The fig-tree detail in vv. 48–50 evokes the messianic peace of Micah 4:4 and Zechariah 3:10, where each man sits under his own vine and fig tree in the kingdom age. The fig tree was also a traditional setting for rabbinic study and meditation on Torah. Jesus’ supernatural sight of Nathanael there blends the two: He sees a true Israelite at study under the messianic emblem, and He claims His prerogative to behold what should be hidden. The title “Son of Man” in v. 51 returns to Daniel 7:13–14, where one כְּבַר אֱנָשׁ (kêbar ’ĕnâsh, “like a son of man”) approaches the Ancient of Days and receives eternal dominion. By coupling Daniel’s heavenly-court Son of Man with Jacob’s earth-touching ladder, Jesus presents Himself as the meeting of the two horizons.

“Follow Me” for Akolouthei moi — LSB capitalizes “Me” as a deity-pronoun convention, signaling that the speaker is the divine Son. Translations without this convention (e.g., NRSV) lose the typographic confession. The Greek itself is unmarked, but LSB’s house style here serves the prologue’s Christology.

“Behold, an Israelite indeed” for Ide alêthôs Israêlitês — LSB renders the adverb alêthôs as “indeed” rather than “truly” or “genuinely.” This is right; “truly” would create lexical confusion with v. 51’s amên amên (“truly, truly”), and the English “indeed” carries the confirmatory force without verbal collision.

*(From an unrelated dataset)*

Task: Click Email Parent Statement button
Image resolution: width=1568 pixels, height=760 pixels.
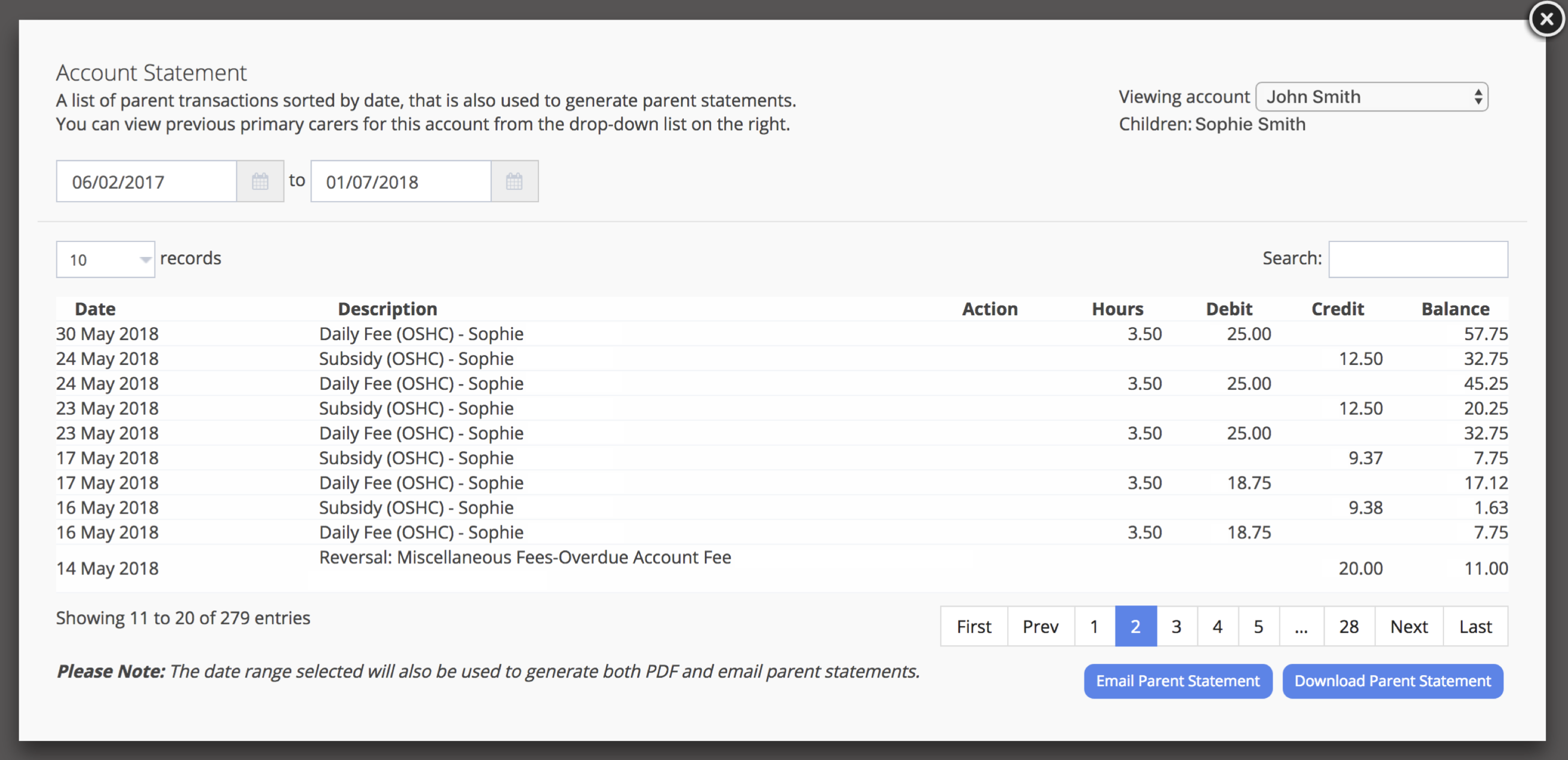Action: point(1177,681)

“in whom there is no deceit” for en hô dolos ouk estin — LSB preserves “deceit” rather than “guile” (KJV) or “falsehood” (NIV). “Deceit” matches the LXX’s dolos at Genesis 27:35 of Jacob’s deception, preserving the typological echo: Nathanael is the un-Jacob, the Israel without the trick.

“Truly, truly” for Amên amên — LSB retains the doubled Hebrew loanword by translating both, signaling solemn revelation. Some translations smooth to a single “truly” or to “I tell you the truth”; LSB preserves the formula intact, which matters because John uses this exact phrase 25 times as a structural marker.